To do - Would you copy each line of the data below that has "Sort"?

--- Dataset content Enclosed Below ---

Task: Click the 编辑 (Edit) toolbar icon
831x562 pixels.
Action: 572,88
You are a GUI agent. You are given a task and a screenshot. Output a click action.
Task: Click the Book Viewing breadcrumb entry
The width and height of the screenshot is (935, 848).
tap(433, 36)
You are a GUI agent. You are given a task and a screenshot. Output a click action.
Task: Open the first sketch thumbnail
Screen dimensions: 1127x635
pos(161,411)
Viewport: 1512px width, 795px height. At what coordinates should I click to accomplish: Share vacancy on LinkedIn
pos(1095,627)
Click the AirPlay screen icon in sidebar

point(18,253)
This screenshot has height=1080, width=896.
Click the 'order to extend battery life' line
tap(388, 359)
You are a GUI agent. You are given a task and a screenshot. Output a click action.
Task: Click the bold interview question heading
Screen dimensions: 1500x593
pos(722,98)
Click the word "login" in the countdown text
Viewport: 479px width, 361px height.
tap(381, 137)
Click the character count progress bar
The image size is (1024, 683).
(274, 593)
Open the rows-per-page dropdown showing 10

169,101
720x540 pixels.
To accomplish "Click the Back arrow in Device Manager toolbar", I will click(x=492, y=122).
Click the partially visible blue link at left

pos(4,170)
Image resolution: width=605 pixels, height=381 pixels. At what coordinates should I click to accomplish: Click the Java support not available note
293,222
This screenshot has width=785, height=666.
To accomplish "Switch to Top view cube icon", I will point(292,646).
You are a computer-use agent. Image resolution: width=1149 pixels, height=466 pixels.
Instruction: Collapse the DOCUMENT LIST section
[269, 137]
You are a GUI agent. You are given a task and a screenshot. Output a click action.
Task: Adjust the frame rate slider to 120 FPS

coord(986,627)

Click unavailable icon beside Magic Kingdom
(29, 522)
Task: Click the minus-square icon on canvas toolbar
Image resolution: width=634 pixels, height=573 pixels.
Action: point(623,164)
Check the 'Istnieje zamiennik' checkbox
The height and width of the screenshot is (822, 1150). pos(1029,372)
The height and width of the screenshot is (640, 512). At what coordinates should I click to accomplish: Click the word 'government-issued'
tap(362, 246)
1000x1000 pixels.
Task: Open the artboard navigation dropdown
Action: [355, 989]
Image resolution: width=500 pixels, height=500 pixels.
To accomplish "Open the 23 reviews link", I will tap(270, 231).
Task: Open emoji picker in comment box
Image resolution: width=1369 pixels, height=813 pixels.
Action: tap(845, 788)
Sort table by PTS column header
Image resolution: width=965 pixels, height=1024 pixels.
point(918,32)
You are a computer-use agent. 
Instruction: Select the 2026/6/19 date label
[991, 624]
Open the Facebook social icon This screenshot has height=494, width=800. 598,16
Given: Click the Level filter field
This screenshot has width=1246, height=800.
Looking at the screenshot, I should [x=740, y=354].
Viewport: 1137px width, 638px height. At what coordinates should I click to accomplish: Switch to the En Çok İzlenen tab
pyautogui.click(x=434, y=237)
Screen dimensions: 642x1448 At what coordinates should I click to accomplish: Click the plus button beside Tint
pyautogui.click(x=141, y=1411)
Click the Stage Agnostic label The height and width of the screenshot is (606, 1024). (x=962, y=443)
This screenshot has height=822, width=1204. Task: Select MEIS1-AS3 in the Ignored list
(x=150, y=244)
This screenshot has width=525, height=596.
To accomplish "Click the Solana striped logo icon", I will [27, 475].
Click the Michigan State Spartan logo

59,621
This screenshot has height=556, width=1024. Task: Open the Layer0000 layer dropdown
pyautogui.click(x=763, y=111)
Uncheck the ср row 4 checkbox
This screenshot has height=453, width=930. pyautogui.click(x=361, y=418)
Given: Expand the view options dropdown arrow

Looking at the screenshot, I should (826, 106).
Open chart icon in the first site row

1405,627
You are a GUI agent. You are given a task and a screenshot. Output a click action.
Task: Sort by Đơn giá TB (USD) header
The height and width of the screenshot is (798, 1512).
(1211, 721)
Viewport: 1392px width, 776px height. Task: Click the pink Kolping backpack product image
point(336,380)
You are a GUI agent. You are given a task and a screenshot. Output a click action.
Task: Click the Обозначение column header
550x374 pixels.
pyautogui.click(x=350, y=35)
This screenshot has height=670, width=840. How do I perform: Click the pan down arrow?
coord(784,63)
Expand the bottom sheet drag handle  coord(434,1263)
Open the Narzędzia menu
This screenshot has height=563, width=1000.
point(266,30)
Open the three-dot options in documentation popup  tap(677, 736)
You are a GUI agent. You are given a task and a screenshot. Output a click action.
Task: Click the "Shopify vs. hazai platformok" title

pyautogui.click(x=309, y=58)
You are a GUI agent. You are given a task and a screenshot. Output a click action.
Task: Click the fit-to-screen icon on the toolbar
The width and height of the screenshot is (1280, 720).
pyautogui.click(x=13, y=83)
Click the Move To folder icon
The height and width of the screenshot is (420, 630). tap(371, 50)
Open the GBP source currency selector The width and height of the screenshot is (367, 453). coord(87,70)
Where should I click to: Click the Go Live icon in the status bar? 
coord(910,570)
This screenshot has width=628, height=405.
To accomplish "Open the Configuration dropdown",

--- End of Enclosed Dataset content ---

Result of the exercise -
Sort table by PTS column header
Task: Sort by Đơn giá TB (USD) header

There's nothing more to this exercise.